SRINAGAR - A new rule that allows new residents of the contested Jammu and Kashmir region to register as voters has angered political parties who say it is an attempt by India to change the demographics of the Muslim-majority region.
Kashmir is claimed in full but ruled in part by nuclear arch-rivals India and Pakistan, who have fought two wars over control of the Himalayan mountain territory.
India stripped its portion of the region of semi-autonomy in 2019, changing the Indian constitution to allow non-Kashmiris to vote and own land there.
The new rule, introduced by electoral authorities in one of the region's 20 districts on Tuesday, allows those who have been living in Kashmir for a year or more to register as voters, in contrast with the earlier rule which enfranchised only people who resided in the region in 1947, or their descendants.
Political parties opposed to Prime Minister Narendra Modi's Hindu nationalist Bharatiya Janata Party fear that the new rule will be replicated in other districts and say this is an attempt to change the demography of the region in the favour of Hindus.

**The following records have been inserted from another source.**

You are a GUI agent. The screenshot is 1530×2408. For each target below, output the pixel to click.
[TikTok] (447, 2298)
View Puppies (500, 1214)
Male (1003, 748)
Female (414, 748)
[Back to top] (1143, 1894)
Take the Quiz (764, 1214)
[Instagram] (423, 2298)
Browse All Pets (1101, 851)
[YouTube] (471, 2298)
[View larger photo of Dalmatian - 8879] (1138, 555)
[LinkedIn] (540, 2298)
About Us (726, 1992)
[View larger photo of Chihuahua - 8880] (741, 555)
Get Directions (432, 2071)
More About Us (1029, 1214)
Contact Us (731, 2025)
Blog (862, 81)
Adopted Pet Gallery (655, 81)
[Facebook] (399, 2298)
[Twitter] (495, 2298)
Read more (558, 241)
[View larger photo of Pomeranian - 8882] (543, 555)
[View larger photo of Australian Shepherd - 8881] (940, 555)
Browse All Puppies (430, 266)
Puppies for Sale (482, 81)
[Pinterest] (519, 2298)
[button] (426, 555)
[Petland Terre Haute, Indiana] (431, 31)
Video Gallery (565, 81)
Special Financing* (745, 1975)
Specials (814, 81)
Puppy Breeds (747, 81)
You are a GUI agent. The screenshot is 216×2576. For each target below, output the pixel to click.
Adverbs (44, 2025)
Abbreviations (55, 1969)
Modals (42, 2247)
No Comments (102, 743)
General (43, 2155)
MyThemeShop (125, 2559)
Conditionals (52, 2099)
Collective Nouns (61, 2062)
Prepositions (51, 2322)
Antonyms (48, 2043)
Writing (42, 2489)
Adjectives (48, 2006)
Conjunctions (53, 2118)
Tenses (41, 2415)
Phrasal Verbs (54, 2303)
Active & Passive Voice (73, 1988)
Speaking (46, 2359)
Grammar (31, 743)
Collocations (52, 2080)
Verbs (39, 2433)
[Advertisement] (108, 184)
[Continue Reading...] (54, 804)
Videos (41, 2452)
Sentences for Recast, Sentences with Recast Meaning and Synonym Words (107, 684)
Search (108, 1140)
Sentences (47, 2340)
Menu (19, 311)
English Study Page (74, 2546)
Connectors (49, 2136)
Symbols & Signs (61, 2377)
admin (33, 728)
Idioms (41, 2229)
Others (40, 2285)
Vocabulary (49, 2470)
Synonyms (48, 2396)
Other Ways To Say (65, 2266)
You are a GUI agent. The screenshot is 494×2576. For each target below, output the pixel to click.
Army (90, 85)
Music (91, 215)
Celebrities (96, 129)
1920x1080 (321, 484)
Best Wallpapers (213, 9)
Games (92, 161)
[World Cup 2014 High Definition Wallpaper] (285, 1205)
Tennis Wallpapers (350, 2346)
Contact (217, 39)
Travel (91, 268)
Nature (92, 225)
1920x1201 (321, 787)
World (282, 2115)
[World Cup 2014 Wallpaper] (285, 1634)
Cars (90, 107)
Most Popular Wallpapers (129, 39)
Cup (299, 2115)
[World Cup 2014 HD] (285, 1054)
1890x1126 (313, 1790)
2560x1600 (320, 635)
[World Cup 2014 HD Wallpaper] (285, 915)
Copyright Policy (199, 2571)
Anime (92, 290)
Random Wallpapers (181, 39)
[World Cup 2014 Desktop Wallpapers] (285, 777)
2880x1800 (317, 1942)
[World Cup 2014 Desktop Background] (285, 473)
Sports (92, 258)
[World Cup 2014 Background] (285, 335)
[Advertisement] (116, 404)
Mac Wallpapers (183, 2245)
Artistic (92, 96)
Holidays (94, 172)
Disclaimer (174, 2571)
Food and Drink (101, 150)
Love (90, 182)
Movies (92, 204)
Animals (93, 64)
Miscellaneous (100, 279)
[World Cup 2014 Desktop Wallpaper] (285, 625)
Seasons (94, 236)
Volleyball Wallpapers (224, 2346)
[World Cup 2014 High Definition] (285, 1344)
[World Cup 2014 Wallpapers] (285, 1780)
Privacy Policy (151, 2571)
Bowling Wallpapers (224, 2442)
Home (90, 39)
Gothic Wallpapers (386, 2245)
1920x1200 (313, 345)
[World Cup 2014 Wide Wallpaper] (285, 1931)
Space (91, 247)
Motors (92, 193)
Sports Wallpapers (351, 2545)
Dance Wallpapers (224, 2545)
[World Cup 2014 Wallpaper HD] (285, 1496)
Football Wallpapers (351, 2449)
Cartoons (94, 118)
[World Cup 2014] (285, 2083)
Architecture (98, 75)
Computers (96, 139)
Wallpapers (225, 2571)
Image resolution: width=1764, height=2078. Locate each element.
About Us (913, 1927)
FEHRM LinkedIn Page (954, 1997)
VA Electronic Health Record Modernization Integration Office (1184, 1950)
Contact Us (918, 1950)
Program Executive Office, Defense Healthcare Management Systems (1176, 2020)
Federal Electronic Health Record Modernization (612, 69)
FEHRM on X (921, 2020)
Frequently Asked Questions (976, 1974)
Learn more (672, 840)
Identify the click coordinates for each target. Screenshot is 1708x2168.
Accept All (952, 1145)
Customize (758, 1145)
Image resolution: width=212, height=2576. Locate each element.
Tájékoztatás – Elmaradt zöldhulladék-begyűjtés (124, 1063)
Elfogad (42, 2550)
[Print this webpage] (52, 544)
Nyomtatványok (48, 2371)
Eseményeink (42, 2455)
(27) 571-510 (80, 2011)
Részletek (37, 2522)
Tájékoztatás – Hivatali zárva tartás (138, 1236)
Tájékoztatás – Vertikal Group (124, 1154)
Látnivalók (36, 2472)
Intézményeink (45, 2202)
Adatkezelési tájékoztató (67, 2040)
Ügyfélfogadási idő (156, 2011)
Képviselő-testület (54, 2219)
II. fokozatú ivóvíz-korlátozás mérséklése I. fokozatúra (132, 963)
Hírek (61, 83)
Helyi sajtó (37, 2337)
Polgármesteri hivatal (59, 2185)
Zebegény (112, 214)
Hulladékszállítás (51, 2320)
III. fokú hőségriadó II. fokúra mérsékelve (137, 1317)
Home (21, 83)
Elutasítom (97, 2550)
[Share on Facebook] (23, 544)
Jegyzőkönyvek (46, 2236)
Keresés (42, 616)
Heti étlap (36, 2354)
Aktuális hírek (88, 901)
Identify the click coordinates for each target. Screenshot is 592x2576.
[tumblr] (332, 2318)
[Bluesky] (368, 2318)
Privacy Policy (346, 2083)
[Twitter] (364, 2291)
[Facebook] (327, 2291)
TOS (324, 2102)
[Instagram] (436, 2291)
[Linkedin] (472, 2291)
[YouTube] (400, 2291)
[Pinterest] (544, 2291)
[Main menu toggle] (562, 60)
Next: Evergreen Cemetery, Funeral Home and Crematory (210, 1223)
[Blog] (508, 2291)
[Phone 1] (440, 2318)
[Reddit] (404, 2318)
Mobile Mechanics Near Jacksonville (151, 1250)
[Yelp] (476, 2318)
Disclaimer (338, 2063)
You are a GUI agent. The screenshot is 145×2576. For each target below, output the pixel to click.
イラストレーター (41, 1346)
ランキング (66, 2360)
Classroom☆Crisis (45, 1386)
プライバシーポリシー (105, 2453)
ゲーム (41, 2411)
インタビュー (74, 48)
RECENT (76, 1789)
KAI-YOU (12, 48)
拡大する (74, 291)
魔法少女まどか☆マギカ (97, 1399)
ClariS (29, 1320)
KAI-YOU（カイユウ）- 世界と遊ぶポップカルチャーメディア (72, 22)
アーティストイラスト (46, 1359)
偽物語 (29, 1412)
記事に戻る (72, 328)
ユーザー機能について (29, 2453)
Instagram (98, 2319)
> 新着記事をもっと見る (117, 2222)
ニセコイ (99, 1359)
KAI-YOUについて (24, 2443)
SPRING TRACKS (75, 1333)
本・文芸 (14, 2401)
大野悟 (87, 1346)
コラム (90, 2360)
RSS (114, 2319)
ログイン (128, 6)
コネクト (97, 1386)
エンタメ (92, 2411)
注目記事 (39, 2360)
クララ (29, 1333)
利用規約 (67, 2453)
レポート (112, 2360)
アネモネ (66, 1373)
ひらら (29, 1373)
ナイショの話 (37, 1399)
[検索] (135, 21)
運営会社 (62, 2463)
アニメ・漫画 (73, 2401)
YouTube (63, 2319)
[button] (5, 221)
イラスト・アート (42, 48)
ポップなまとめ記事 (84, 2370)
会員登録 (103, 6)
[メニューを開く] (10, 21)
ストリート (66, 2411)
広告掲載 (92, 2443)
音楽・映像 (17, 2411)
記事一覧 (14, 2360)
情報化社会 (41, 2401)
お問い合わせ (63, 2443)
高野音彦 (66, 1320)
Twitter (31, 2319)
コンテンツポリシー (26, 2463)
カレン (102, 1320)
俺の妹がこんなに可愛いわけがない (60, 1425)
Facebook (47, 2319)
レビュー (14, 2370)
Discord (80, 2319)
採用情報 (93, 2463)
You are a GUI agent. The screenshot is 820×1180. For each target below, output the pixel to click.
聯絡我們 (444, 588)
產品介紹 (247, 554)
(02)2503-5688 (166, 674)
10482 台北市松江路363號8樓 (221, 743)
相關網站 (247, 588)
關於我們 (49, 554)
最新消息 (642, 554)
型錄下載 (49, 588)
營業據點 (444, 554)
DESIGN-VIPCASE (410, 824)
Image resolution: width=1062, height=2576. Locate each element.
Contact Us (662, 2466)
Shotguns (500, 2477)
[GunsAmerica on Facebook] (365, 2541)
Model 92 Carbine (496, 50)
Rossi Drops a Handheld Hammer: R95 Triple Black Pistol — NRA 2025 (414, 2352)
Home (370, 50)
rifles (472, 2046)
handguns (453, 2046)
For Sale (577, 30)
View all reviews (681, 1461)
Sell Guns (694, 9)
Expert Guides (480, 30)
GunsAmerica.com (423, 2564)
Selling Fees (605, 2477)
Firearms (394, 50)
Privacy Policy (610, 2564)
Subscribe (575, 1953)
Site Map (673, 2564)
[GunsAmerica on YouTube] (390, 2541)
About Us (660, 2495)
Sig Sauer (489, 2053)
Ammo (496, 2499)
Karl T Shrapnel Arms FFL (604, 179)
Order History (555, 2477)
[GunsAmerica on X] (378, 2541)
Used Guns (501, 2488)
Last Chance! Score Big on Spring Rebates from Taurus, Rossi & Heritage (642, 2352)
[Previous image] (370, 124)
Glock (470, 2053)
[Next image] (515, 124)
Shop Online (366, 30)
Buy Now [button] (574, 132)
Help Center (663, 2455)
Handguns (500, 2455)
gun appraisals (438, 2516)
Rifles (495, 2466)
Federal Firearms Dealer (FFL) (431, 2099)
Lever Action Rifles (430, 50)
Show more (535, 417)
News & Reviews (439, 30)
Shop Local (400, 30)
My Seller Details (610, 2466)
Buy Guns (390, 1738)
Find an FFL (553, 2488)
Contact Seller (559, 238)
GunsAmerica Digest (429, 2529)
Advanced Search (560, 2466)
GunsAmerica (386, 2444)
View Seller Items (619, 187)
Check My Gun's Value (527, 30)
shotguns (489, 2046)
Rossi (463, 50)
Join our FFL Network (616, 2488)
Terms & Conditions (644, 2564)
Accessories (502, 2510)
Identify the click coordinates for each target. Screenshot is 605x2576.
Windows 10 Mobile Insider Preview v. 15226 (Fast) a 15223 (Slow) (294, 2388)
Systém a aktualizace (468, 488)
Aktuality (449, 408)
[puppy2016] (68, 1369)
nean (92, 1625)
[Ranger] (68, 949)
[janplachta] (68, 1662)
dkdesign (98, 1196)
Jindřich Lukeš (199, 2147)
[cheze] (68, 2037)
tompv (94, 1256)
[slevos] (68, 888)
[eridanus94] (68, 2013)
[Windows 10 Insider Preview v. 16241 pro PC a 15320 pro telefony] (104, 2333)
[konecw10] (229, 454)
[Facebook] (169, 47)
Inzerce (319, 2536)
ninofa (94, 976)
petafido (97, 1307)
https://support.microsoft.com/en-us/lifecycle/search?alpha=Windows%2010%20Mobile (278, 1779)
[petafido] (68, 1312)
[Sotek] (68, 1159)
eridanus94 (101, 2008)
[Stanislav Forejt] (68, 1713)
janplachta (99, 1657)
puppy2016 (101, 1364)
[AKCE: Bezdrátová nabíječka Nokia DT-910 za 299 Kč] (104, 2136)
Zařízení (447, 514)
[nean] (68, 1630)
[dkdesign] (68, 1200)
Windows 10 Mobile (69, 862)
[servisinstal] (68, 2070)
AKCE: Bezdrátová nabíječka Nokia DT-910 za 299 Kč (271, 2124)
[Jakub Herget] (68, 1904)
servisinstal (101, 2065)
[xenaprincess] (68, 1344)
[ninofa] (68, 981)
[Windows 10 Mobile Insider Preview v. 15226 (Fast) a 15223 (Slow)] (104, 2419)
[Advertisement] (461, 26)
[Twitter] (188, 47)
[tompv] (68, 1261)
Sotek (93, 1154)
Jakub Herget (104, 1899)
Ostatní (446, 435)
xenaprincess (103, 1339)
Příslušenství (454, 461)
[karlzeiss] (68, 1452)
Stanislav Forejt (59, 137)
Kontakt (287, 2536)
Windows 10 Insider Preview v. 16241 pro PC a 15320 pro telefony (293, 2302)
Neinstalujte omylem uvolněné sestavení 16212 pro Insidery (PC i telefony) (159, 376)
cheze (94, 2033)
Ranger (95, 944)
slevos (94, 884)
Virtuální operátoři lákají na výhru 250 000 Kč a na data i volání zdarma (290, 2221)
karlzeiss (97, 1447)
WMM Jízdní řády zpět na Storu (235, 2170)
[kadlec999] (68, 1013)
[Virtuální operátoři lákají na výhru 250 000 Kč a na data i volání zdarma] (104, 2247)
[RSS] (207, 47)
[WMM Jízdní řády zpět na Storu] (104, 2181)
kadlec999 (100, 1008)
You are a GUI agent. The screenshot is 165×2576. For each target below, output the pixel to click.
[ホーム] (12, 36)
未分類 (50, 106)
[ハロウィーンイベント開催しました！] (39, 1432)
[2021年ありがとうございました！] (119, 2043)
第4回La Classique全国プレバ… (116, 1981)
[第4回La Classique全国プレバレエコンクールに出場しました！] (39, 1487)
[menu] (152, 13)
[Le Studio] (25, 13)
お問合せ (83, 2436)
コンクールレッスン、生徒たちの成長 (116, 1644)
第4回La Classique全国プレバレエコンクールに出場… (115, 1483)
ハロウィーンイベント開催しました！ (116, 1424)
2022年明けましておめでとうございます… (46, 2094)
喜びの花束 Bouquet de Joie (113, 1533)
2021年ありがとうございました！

"The government is going ahead with its plan to add 25 lakh (2.5 million) non-local voters in J&K and we continue to oppose this move," the Jammu and Kashmir National Conference, one of the main parties in the state, tweeted late on Tuesday.
Former Chief Minister and J&K Peoples Democratic Party (PDP) Mehbooba Mufti also criticised the rule, calling it "an attempt to create religious & regional divisions between Jammu & Kashmir."
Authorities are in the process of revising voter lists in all 20 Kashmir electoral districts and federal interior minister Amit Shah said last week elections would be conducted once the revised lists were published.
Kashmir last voted in 2019, in India's parliamentary election, a few months before the region was stripped of its autonomy.
The Modi government said in August that it expected to add 2.5 million additional voters to Kashmir's rolls under the rule change, which would increase its electorate by more than a third above the current 7.6 million.